Reply Tue 2 Mar, 2010 08:34 pm
@Pythagorean,
Pythagorean;135013 wrote:
What is the nature of the physical law if it is not random? And how is it possible for physical minds to seek things out?

If the law were related to organism then we have a theory which relates the law to human minds. But if the law is, as you say, not related to organism, then how does it come about that human minds are created?


I am sorry, but I am not sure what you're saying...

Could you elaborate on "law were related to organism"?

---------- Post added 03-02-2010 at 08:35 PM ----------

prothero;135025 wrote:
The universe does not have a reason and yet it produces reason.
The universe is primarily inert, insenate, dead particles obeying mechanistic and deterministic laws and yet it produces life and forms wondrous and beautiful.
Some of us just do not view it that way. Some of us see reason and purpose behind the "grand game". Granted there is simply no proof either way and thus we should respect each others views.


Personification much?
 
kennethamy
 
Reply Tue 2 Mar, 2010 08:35 pm
@Zetherin,
Zetherin;135020 wrote:
The first refuge for a man looking for reason where reason does not exist, is God.
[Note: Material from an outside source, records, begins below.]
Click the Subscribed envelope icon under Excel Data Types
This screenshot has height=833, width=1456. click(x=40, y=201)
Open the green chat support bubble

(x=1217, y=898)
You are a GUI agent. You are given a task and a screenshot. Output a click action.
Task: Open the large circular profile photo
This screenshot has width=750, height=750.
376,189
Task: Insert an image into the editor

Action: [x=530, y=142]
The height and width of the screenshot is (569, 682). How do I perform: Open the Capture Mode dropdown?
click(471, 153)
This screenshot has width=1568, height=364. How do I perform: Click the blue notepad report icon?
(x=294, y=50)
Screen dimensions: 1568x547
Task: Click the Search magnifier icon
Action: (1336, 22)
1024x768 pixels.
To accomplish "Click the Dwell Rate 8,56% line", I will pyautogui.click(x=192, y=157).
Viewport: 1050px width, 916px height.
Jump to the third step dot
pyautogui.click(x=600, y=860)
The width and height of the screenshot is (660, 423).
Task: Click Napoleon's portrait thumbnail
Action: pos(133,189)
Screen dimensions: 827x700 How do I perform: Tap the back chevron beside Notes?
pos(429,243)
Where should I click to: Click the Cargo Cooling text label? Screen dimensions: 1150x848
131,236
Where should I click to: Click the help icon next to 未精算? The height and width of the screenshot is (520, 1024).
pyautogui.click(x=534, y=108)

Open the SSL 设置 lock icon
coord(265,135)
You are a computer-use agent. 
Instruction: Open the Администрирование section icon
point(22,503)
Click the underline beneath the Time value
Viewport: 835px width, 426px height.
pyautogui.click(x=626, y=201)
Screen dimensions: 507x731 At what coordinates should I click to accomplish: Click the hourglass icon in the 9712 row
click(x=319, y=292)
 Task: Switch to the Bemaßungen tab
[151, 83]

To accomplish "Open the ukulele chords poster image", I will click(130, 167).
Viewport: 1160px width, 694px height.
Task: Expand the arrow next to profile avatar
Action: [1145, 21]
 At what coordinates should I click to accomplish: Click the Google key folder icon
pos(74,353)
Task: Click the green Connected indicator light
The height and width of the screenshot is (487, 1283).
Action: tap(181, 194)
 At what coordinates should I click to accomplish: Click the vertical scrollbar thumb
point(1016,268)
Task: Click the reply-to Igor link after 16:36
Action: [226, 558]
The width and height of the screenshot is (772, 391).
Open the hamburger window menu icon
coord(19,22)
Yes, because God is a person, and has reasons. But Aristotle had a teleological conception of the world, in terms of which he tried to explain all events. It was Galileo who finally put paid to this conception. And then, science took off. You can find the story in Randall's, The Making of the Modern Mind. Now, we are being confronted with a regression.
 
Pythagorean
 
Reply Tue 2 Mar, 2010 08:39 pm
@kennethamy,
kennethamy;135032 wrote:
Yes, because God is a person, and has reasons. But Aristotle had a teleological conception of the world, in terms of which he tried to explain all events. It was Galileo who finally put paid to this conception. And then, science took off. You can find the story in Randall's, The Making of the Modern Mind. Now, we are being confronted with a regression.


And reason is justly your enemy.
 
Scottydamion
 
Reply Tue 2 Mar, 2010 08:41 pm
@jeeprs,
jeeprs;135027 wrote:
Incidentally, the great man himself (Einstein) had this to say:


I have never heard Einstein speak on evolutionary biology or psychology. Even Einstein was human.